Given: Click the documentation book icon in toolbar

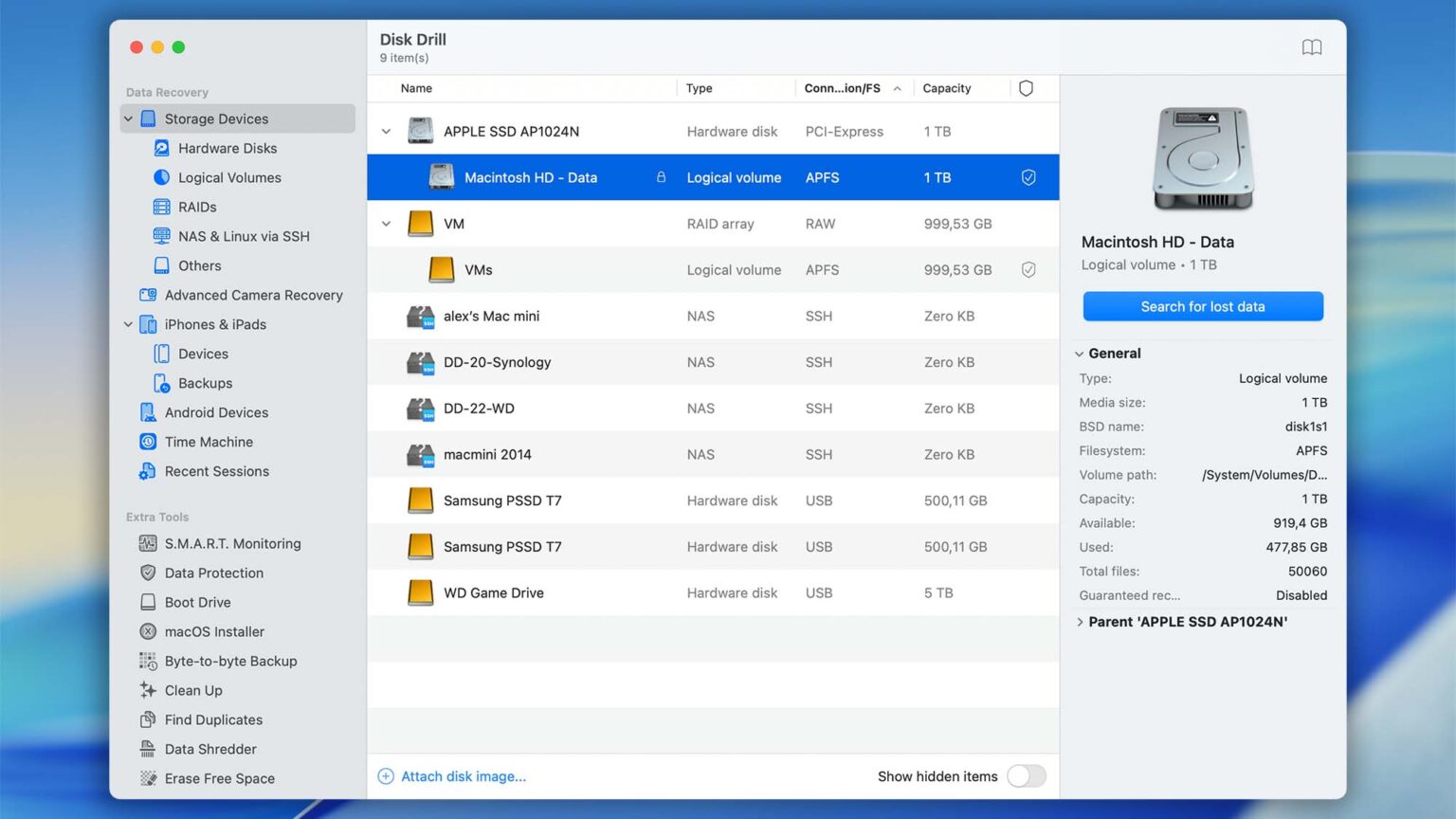Looking at the screenshot, I should [1312, 46].
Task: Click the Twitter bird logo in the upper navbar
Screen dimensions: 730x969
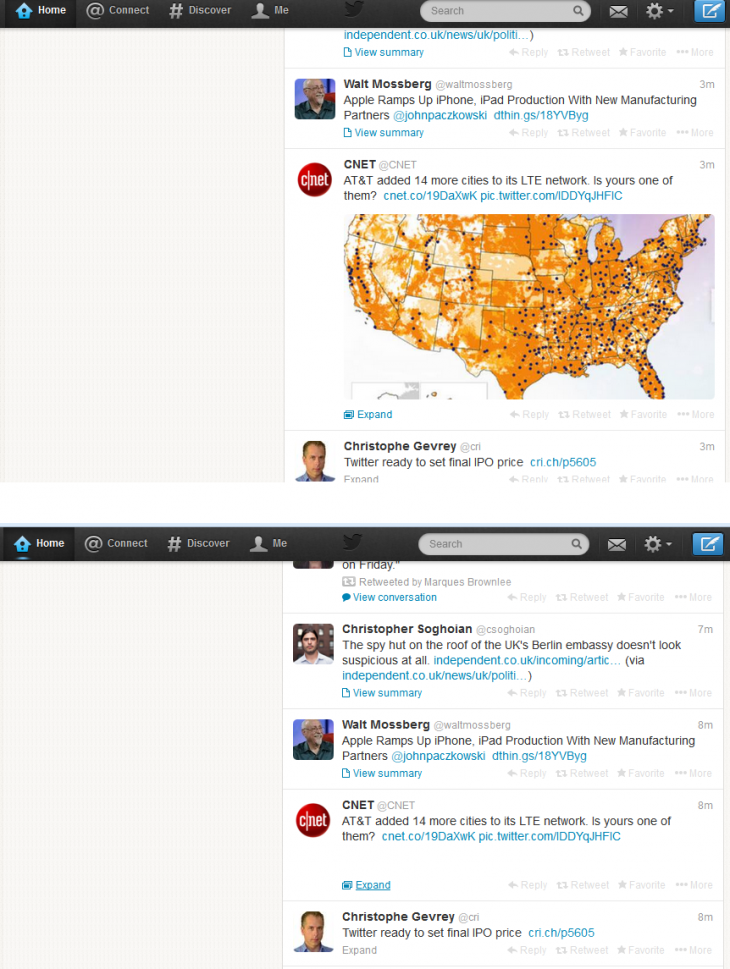Action: 354,10
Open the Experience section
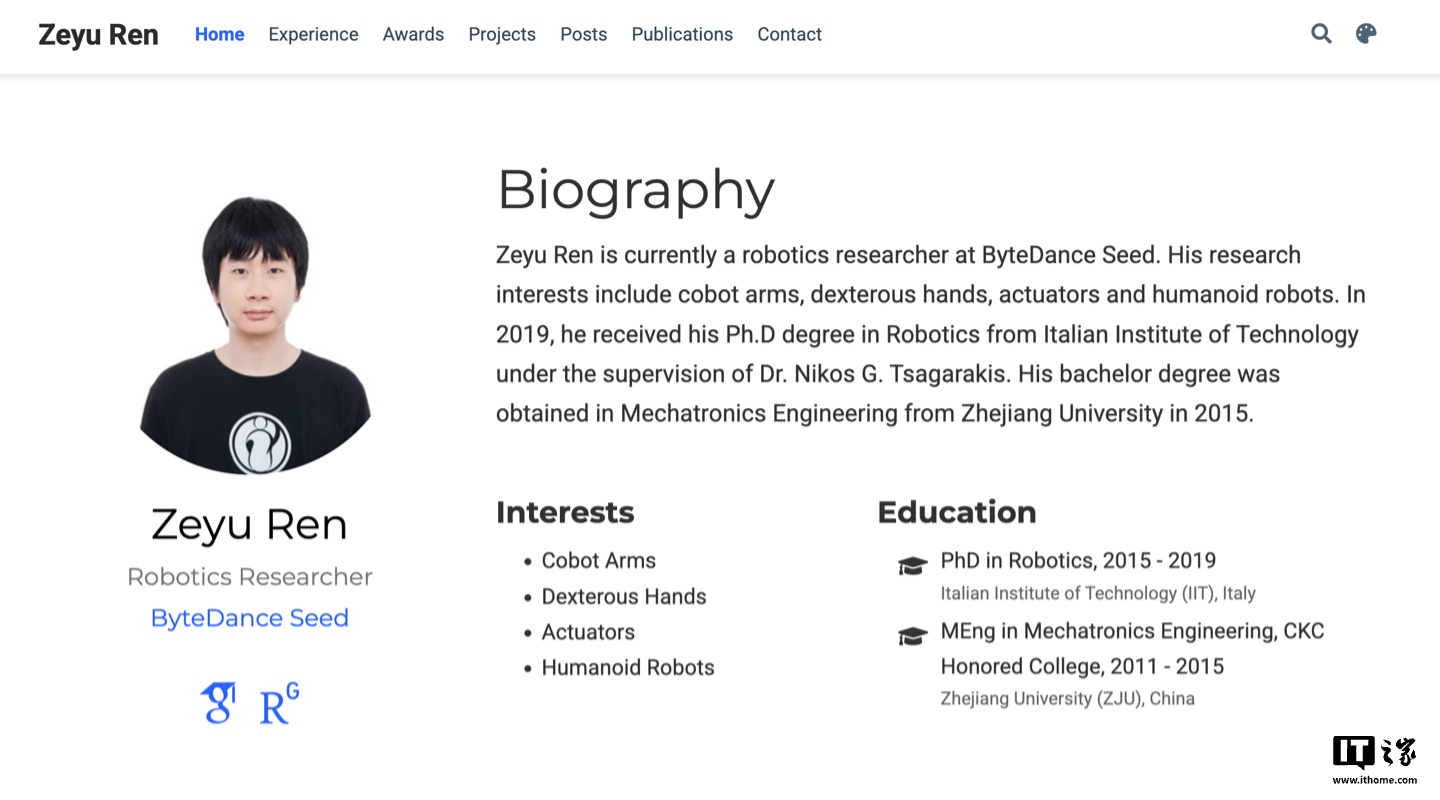The width and height of the screenshot is (1440, 800). coord(313,34)
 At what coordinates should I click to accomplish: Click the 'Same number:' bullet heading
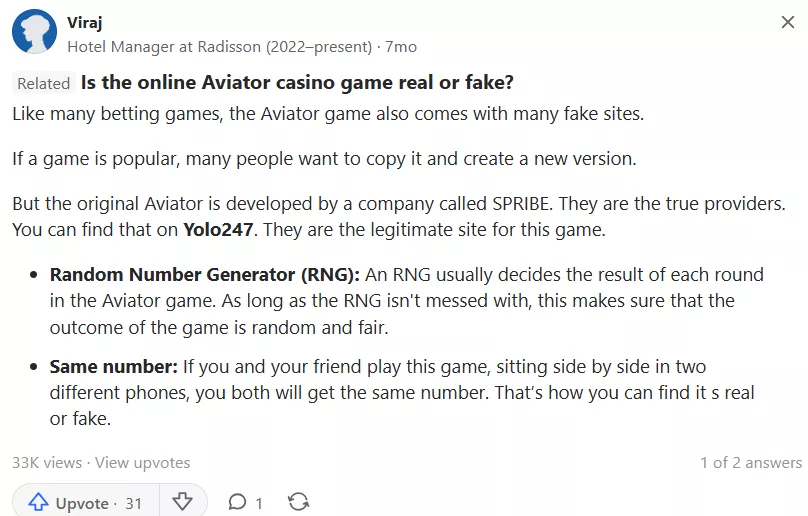click(113, 367)
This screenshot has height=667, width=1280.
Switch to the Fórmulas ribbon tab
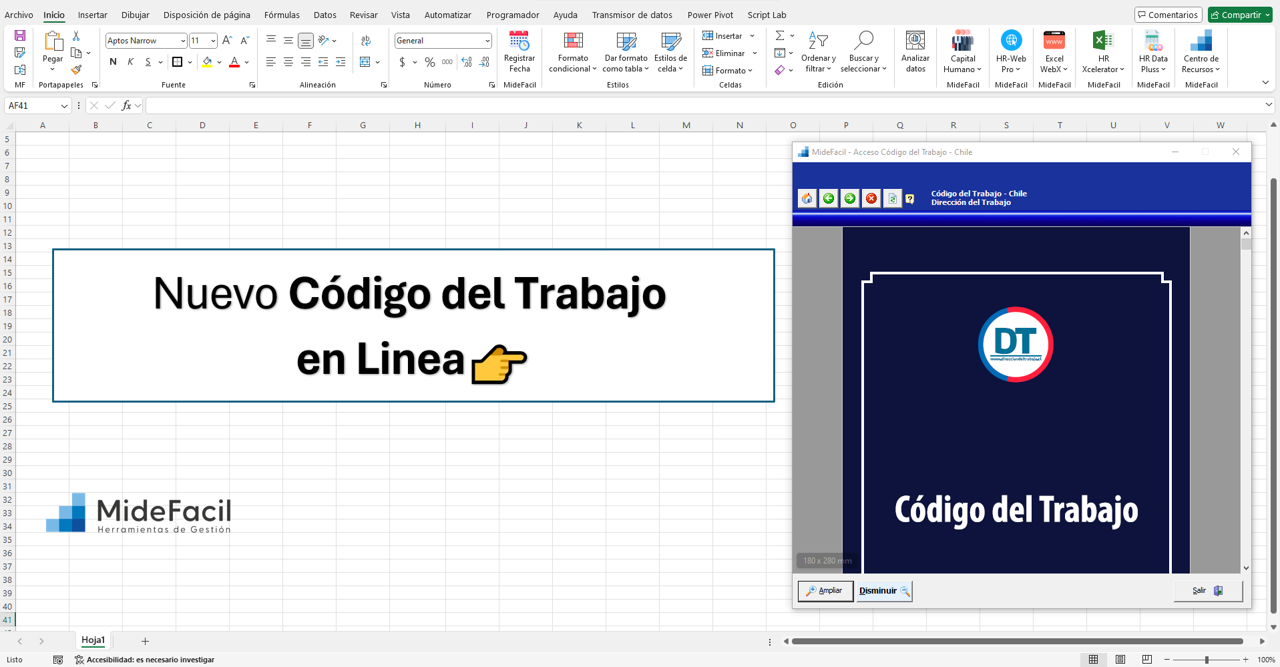281,14
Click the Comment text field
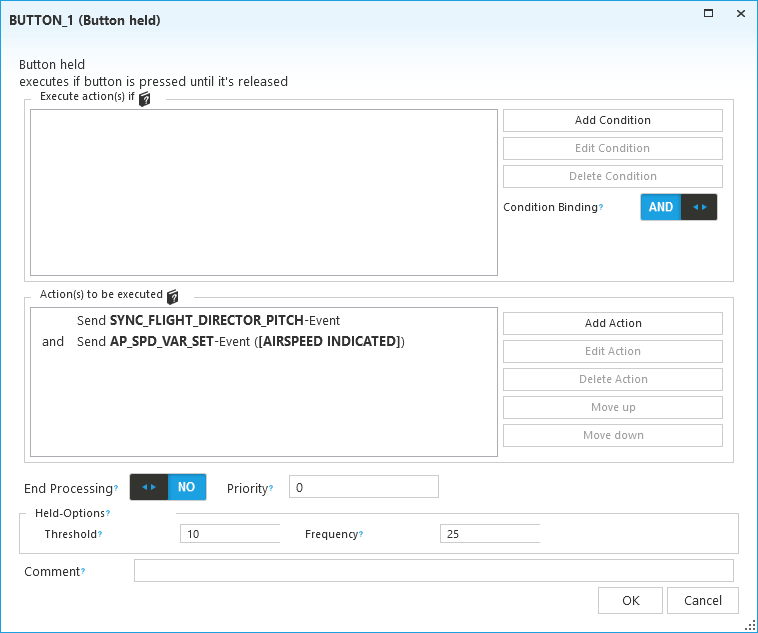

--------------------

The expected answer is an unaltered copy of the listing, images removed.

● Written response:
Given: Click the documentation book icon in toolbar

Looking at the screenshot, I should [1312, 46].
Task: Click the Twitter bird logo in the upper navbar
Screen dimensions: 730x969
Action: 354,10
Open the Experience section
The width and height of the screenshot is (1440, 800). coord(313,34)
 At what coordinates should I click to accomplish: Click the 'Same number:' bullet heading
click(113, 367)
This screenshot has height=667, width=1280.
Switch to the Fórmulas ribbon tab
281,14
Click the Comment text field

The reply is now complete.